Die Niere ist ein vielseitiges Organ. Neben der Steuerung des Säure-Basen-Haushalts produziert sie wichtige Hormone für den Körper. Zusätzlich entfernt sie aus der Blutstrombahn wichtige harnpflichtige Substanzen, wirkt zudem über ein Hormon an der Blutbildung mit. Funktionsstörungen können die kleinsten Einheiten der Niere betreffen, die Glomerula (akute postinfektiöse Glomerulonephritis, rapid progressive Glomerulonephritis, chronische Glomerulonephritis, nephrotisches Syndrom) oder sie betreffen das Interstitium (interstitielle Nephritis und Harnwegsinfektion) beziehungsweise die ableitenden Harnwege.

Das akute Nierenversagen kann entweder prärenal z.B. im Rahmen einer Exsikkose verursacht werden, eine intrarenale Ursache besitzen, oder aber auch durch einen Aufstau der Ureteren bedingt sein (Nierensteine, die im Nierenbecken oder den Ureteren sitzen, retroperitoneale Lymphknoten oder Tumore die die Ureteren abdrücken). In jedem der drei Fälle steigen die harnpflichtigen Substanzen in Form des Serumkreatinins oder des Harnstoffs an.
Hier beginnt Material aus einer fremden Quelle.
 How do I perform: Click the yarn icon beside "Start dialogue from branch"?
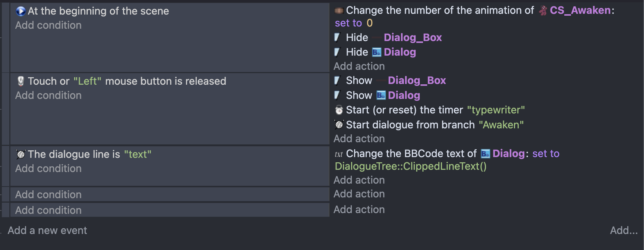pos(339,125)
Das chronische Nierenversagen ist meist sekundär bedingt z.B. im Rahmen einer eines langjährigen Diabetes mellitus oder eines unbehandelten schlecht eingestellten arteriellen Hypertonus beziehungsweise im Rahmen jahrelang eingenommener nephrotoxischer Substanzen (nichtsteroidale Antiphlogistikan, platinhaltige Chemotherapien).

Weiter finden sich Nierenzysten, Zystennieren und Tumore, die je nach Lokalisation und Ausprägung verschiedene Beschwerden oder Funktionseinschränkungen verursachen können.
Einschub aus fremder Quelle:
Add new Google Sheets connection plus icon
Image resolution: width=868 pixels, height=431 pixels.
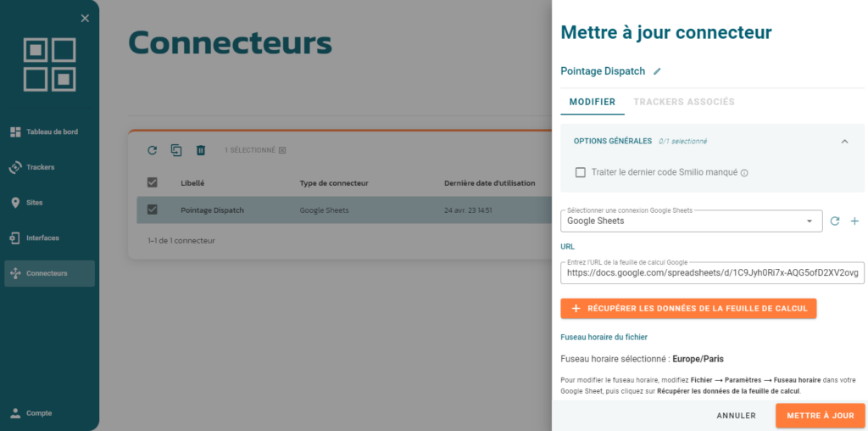[854, 221]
Beinvenenthrombose und Lungenembolie

90 Prozent der Thrombosen befinden sich in den tiefen Bein- und Beckenvenen. Mehr als 100.000 Menschen erkranken in Deutschland jährlich an einer Thrombose. Virchow beschrieb damals drei Hauptgründe für die Entstehung dieser Erkrankung: zum einen die Veränderungen der Gefäßinnenwand, zum anderen Veränderung der Strömungsgeschwindigkeit des Blutes und zuletzt eine Veränderung der Viskosität, d.h. Zusammensetzung des Blutes. Die Symptome einer Thrombose können sehr vielfältig sein. Neben Druckschmerzen über dem betroffenen Venenabschnitt kann auch die Haut gespannt oder geschwollen sein - oder Schmerzen vor allem bei Belastung verursachen. Teilweise verfärbt sich auch die entsprechende Extremität an der Stelle oder es sind oberflächliche Venen zu sehen, die gestauten Venen entsprechen. Das Gefährliche an einer tiefen Beinvenenthrombose ist die Möglichkeit, dass ein Thrombus abreißen kann, mit der Blutbahn zum Herzen befördert wird, und dort eine Lungenembolie bilden kann. Je nach Größe der Lungenembolie kann die rechte Lungenstrombahn so verlegt werden, dass das rechte Herz die erhöhten Druckverhältnisse nicht mehr kompensieren kann und versagt. Besonders darauf Acht zu geben ist, falls nach einer langen Bus- oder Flugreisen z.B. Atemnot auftritt oder ein Bein sehr schmerzhaft geschwollen ist, sich sofort in ärztliche Behandlung zu geben. Besser noch ist es, wenn man sich bei solchen langen Reisen eine Thromboseprophylaxe spritzt.